--- start of Document excerpt ---

U.S. Policy in South Africa


----------



## DannyBoy (Apr 29, 2009)

Why are you SPECIFICALLY targeting the Jews?

Are you saying that "PEOPLE LIKE YOU" and "YOUR FAMILY" are innocent of the so-called apartheid legacy, and that ONLY the "EVIL JEWS" who rejected the Mythical Christ should be sent back to the "Labour Camps in the East" to atone for the "great crimes against the native Africans".

Explain....'cos I don't get what you're saying.


----------



## JoziJoe (Mar 21, 2008)

DannyBoy said:


> Why are you SPECIFICALLY targeting the Jews?
> 
> Are you saying that "PEOPLE LIKE YOU" and "YOUR FAMILY" are innocent of the so-called apartheid legacy, and that ONLY the "EVIL JEWS" who rejected the Mythical Christ should be sent back to the "Labour Camps in the East" to atone for the "great crimes against the native Africans".
> 
> Explain....'cos I don't get what you're saying.



It’s a pity that you interpret my questions regarding the *ambiguity *of Jews *as well as, the British, *who formed an *undeniably prominent part of South African society during the Apartheid era,* as specifically targeting the "evil Jews". That was not the intention at all.

Rest assured though, you are in good company, being depicted as “evil” has been the fate of many nations. As far as South Africa goes, the *white Afrikaner *farmer, *to date,* still stands strongly “accused” and associated as being the major cause of the evil named Apartheid. 

Misrepresentation of the white Afrikaner’s role in Apartheid (a smear campaign of massive proportion engineered by the very people who were the original architects of Apartheid) ensured that this concept was globally cemented into the minds of those just watching TV news, an audience unlikely to query the motivations of such a campaign over a dinner of bangers and mash. *The White Afrikaners were not the architects of Apartheid, they were the perpetrators of Apartheid.*

By the same token, *the Black nations of Southern Africa* have suffered misrepresentation on massive scale too, being portrayed as a savage, tribal society without structure, intellectually incapable of political and economical success. 

It makes being called “evil Jews” almost mild in comparison.

The only *prominent part of the complex South African Apartheid Society* that seem to be *free of condemnation or blame, are the British,* the group that laid the *cornerstone of Apartheid.* Irrespective of historical facts, they live in total denial and accept no responsibility for their actions. 



> British High Commissioner Milner, with crucial "gold bug" backing, began secretly to foment a full-scale war to drag the Boer lands into the Empire. While publicly preparing to "negotiate" with President Kruger over the status of the "uitlanders," Milner was secretly confiding his intention to "screw" the Boers.


The Boer War Remembered

Were any *British *or *Jewish Apartheid benefactors* called to testify at the TRC (Truth and Reconciliation Commission), as were the white Afrikaner villains of Apartheid? Perhaps Harry Oppenheimer should have been summonsed to explain his actions: 



> But Oppenheimer's role as the leading businessman in South Africa made his position within the racist regime ambiguous.

--- end of Document excerpt ---

Challenge 1:
Render each line of the listing below as one string in a JSON list, skipping blank lines. Leave the pictures out of the result.

--- start of Items ---

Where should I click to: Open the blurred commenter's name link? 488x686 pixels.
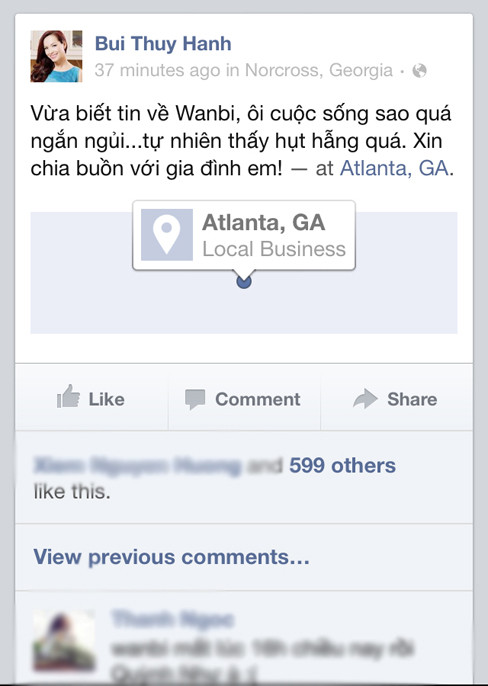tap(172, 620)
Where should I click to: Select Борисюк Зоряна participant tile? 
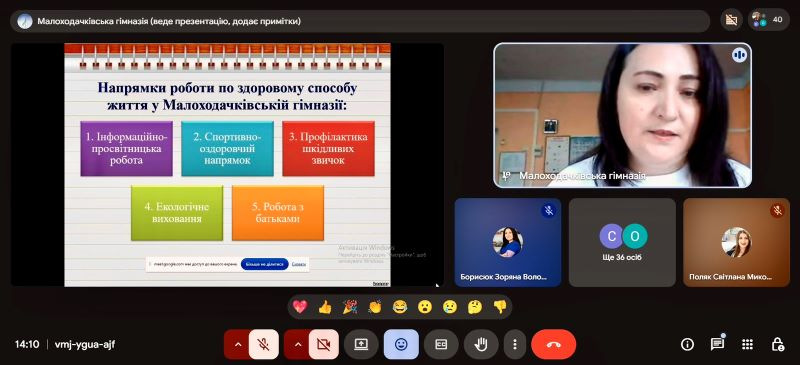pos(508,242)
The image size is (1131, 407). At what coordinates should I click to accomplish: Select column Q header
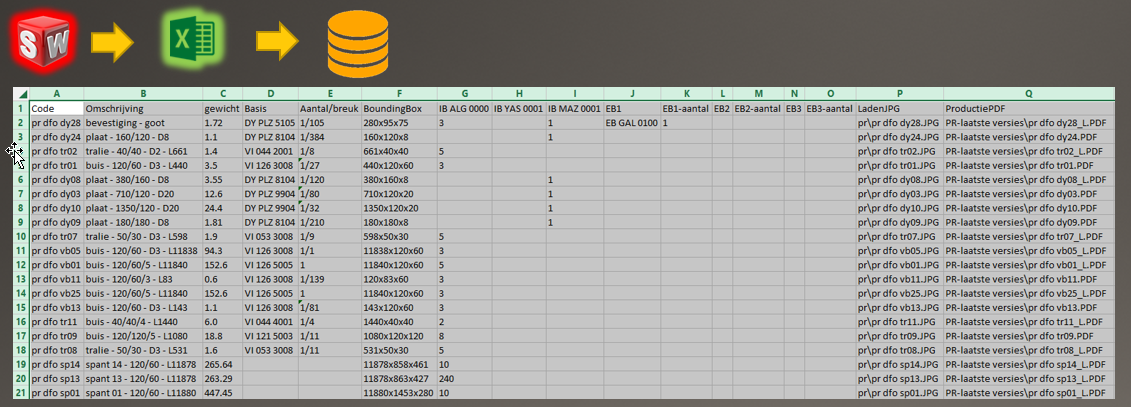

--- end of Items ---

Challenge 2:
In the forum thread on U.S. policy in South Africa, what does the abbreviation TRC stand for?

Task solution 1:
[
  "Where should I click to: Open the blurred commenter's name link? 488x686 pixels.",
  "tap(172, 620)",
  "Where should I click to: Select Борисюк Зоряна participant tile? ",
  "pos(508,242)",
  "The image size is (1131, 407). At what coordinates should I click to accomplish: Select column Q header"
]

Task solution 2:
Truth and Reconciliation Commission